What you should do: Look for the word "Open". Copy every line of the listing where it occurs.

Stored data:
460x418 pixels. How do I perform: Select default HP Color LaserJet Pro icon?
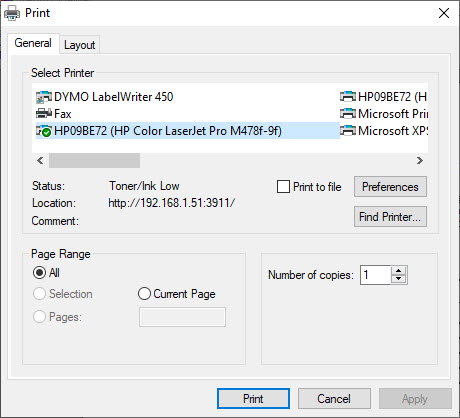[x=44, y=131]
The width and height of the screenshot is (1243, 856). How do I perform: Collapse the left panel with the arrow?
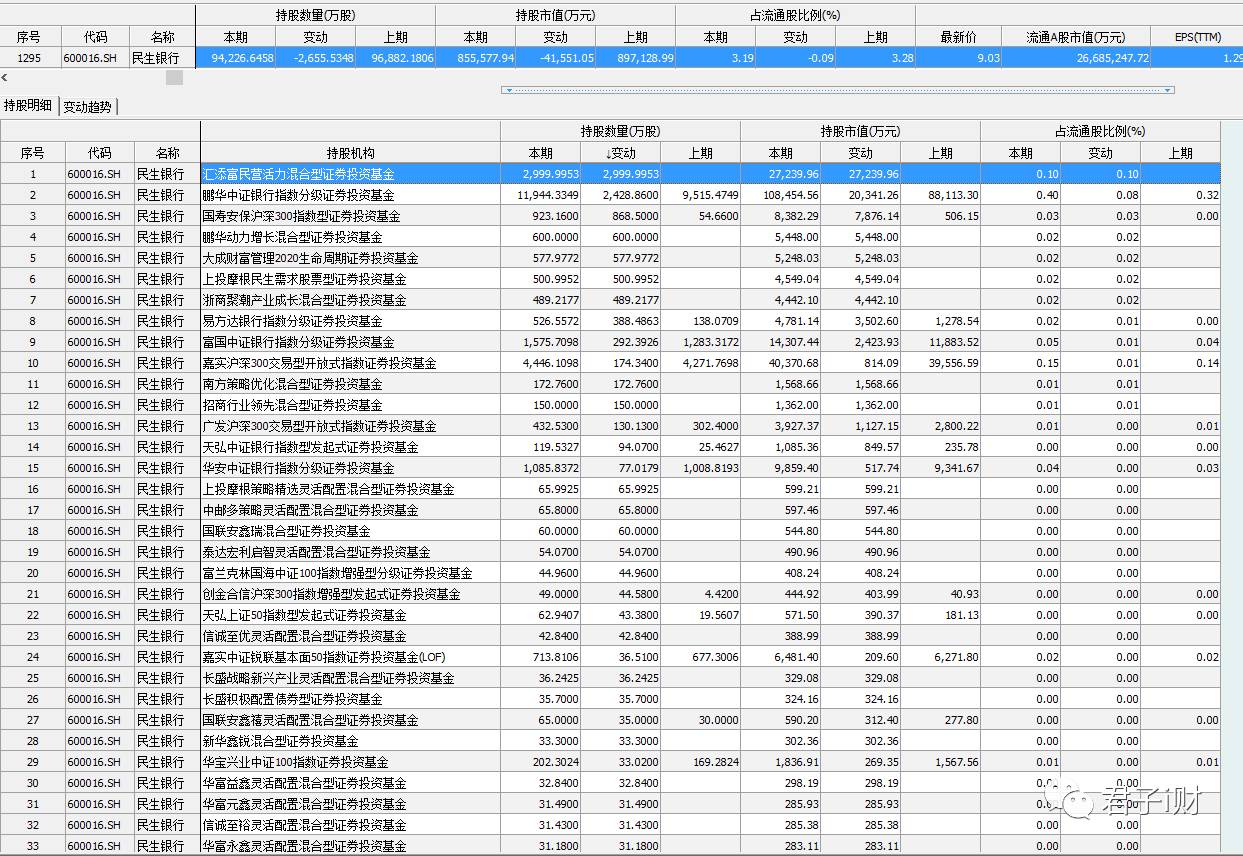pyautogui.click(x=4, y=77)
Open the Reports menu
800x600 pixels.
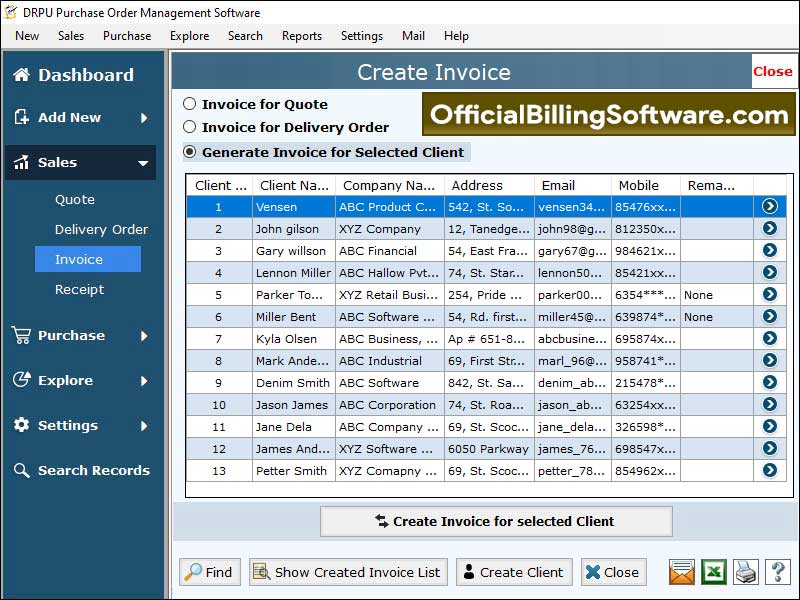click(301, 36)
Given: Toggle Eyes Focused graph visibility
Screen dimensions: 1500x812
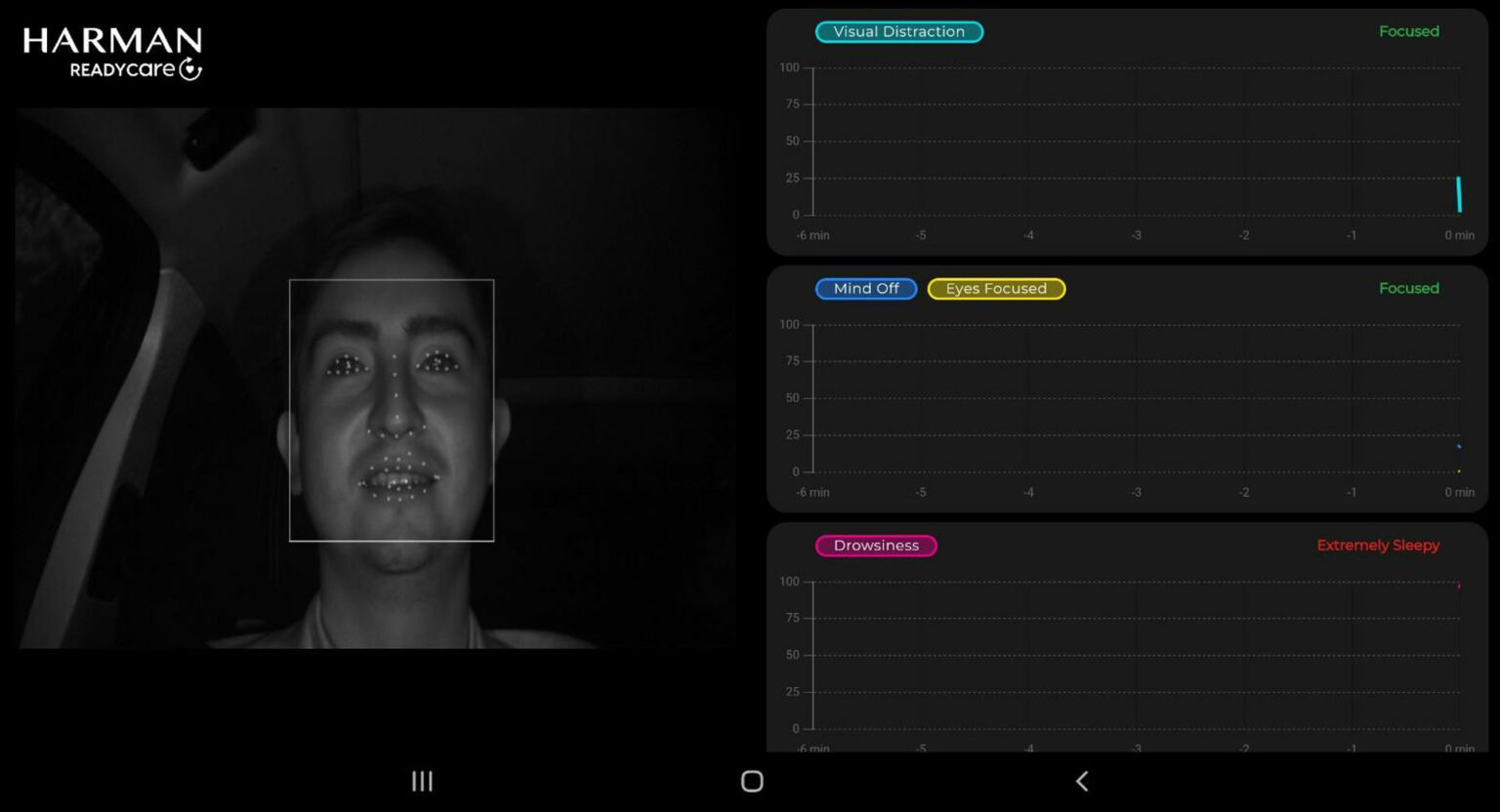Looking at the screenshot, I should click(996, 288).
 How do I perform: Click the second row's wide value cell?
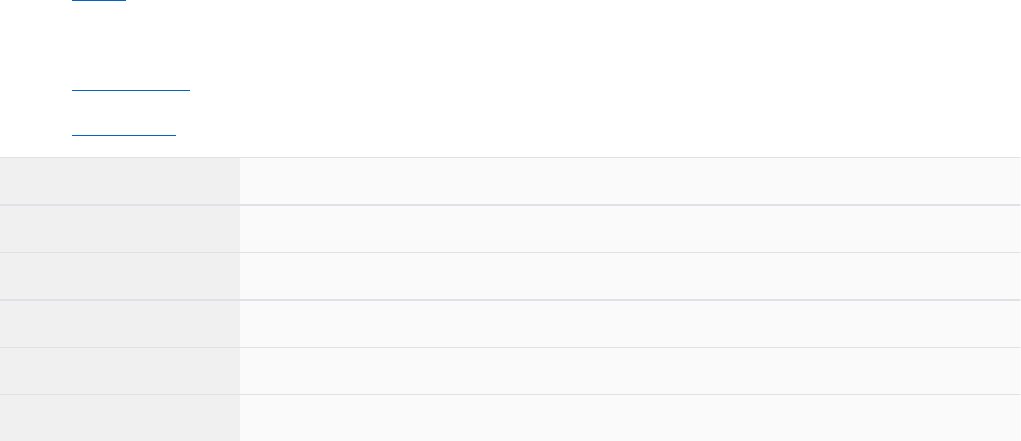(x=630, y=229)
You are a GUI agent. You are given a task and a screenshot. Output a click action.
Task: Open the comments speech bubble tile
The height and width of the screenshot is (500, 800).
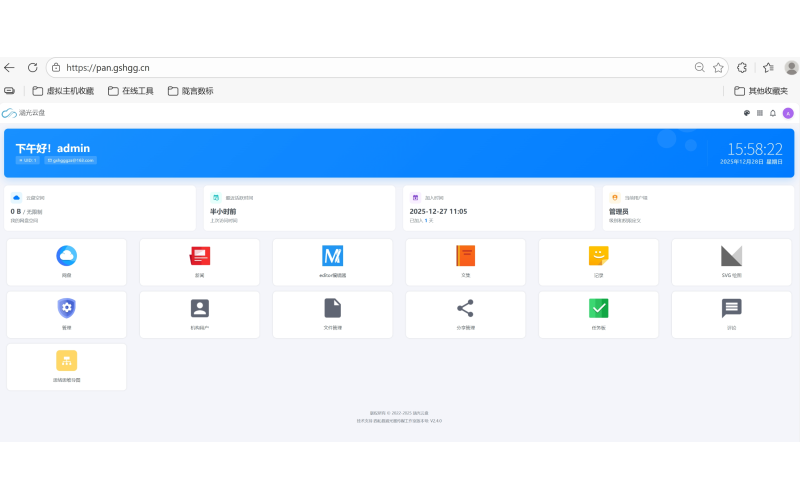731,313
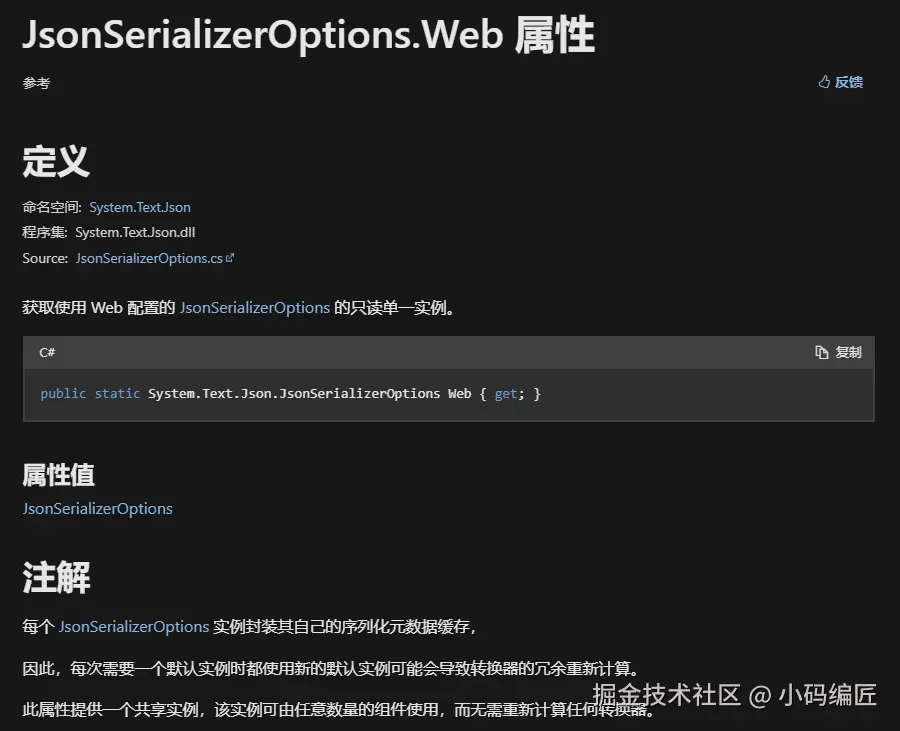Click the 注解 section heading

tap(56, 577)
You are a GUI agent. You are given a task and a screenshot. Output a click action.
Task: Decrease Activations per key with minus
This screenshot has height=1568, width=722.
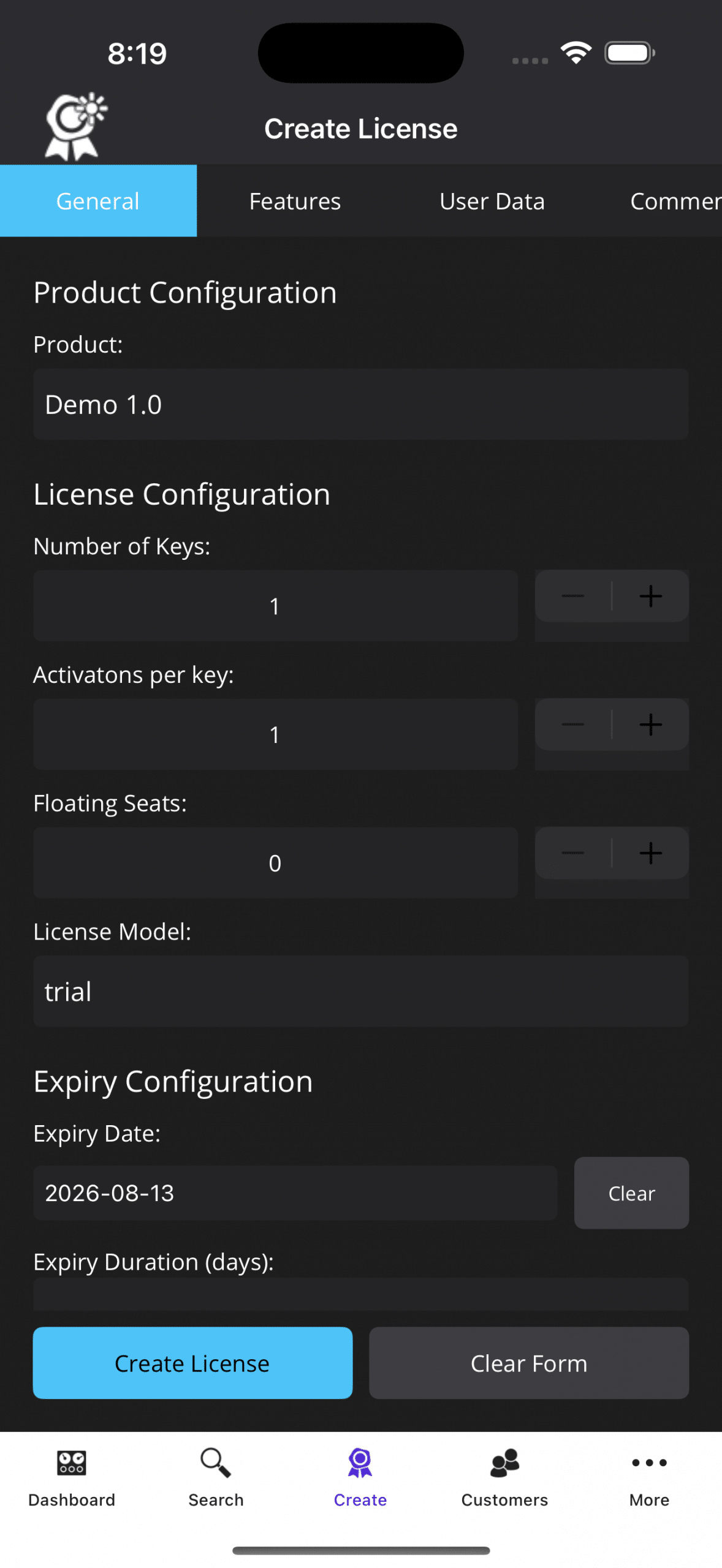pyautogui.click(x=573, y=725)
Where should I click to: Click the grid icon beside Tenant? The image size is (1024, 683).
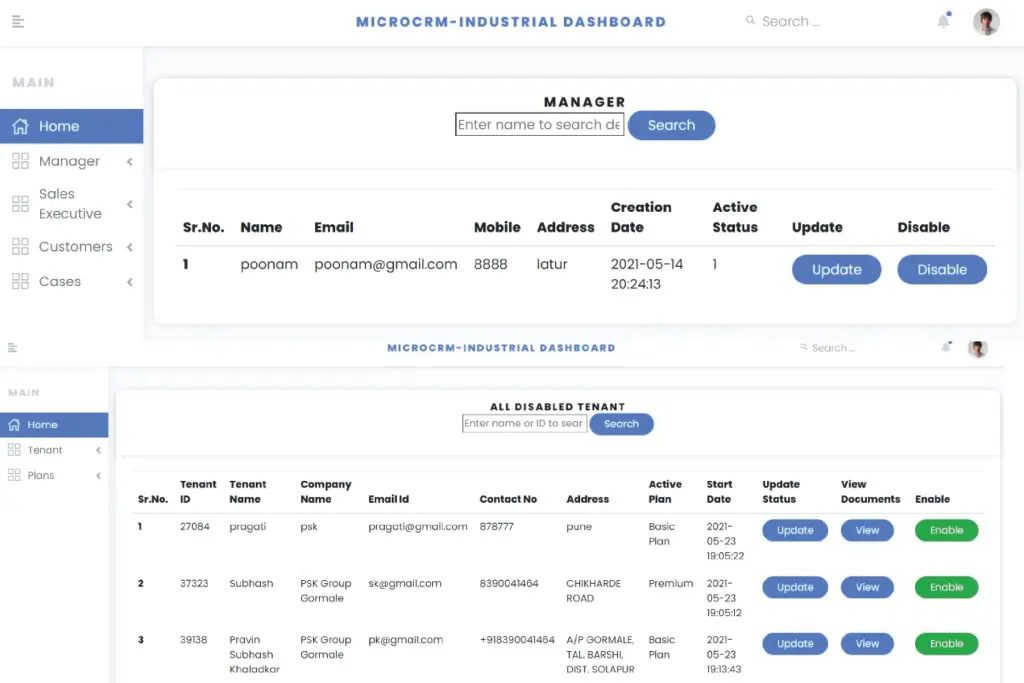[x=14, y=450]
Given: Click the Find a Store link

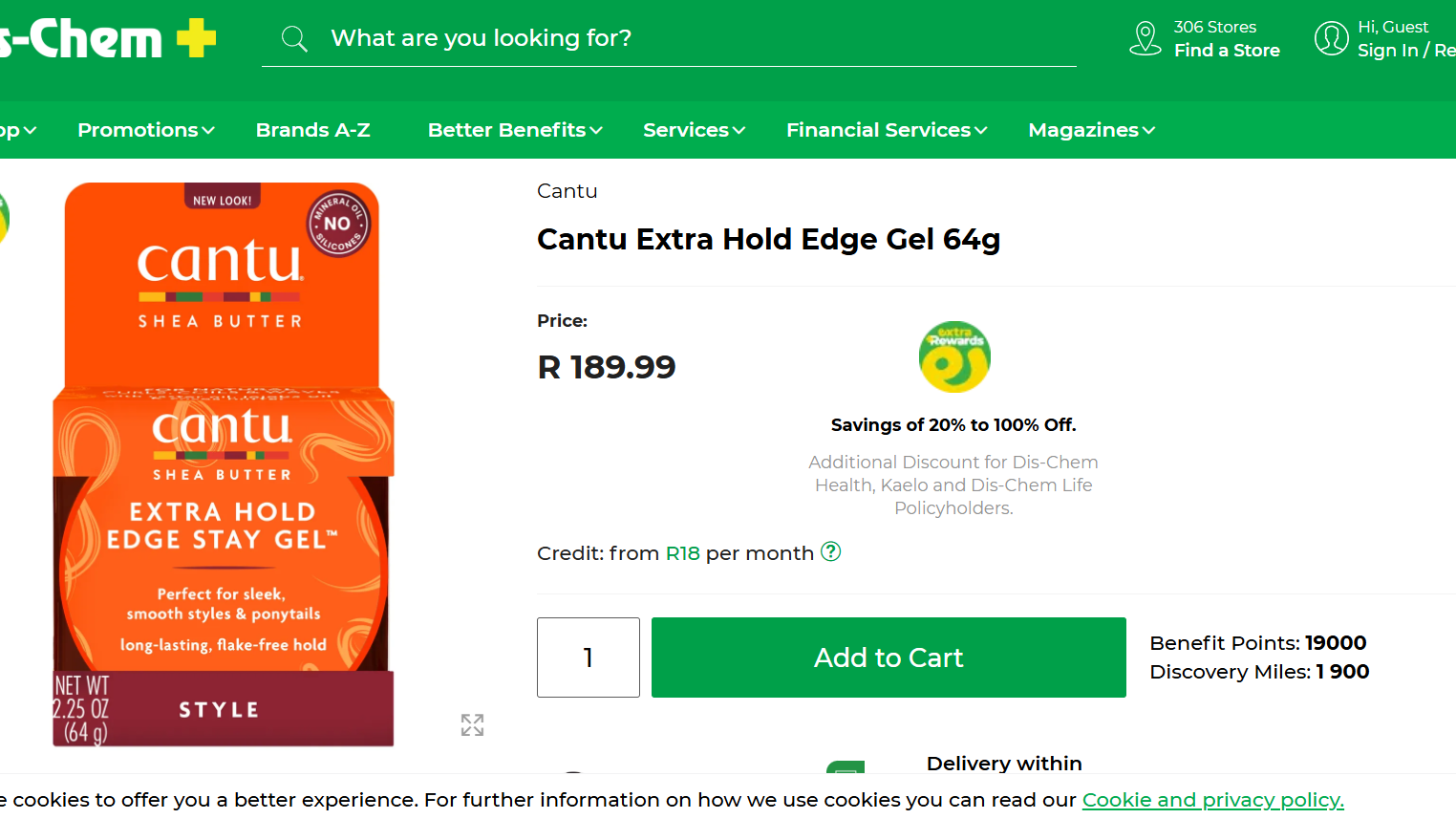Looking at the screenshot, I should tap(1227, 51).
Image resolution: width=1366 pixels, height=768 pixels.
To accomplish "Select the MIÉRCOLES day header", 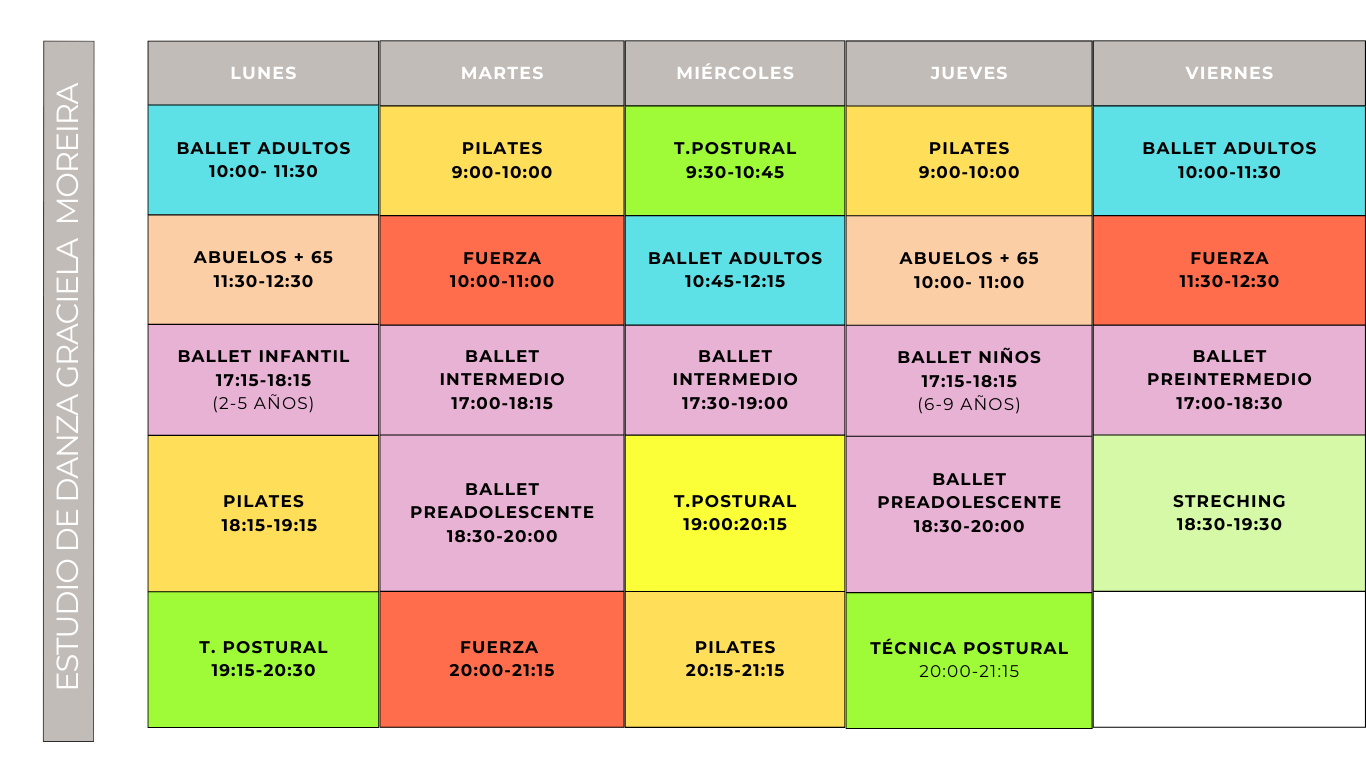I will coord(735,73).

Written response:
Open the Reports menu
Task: Open the comments speech bubble tile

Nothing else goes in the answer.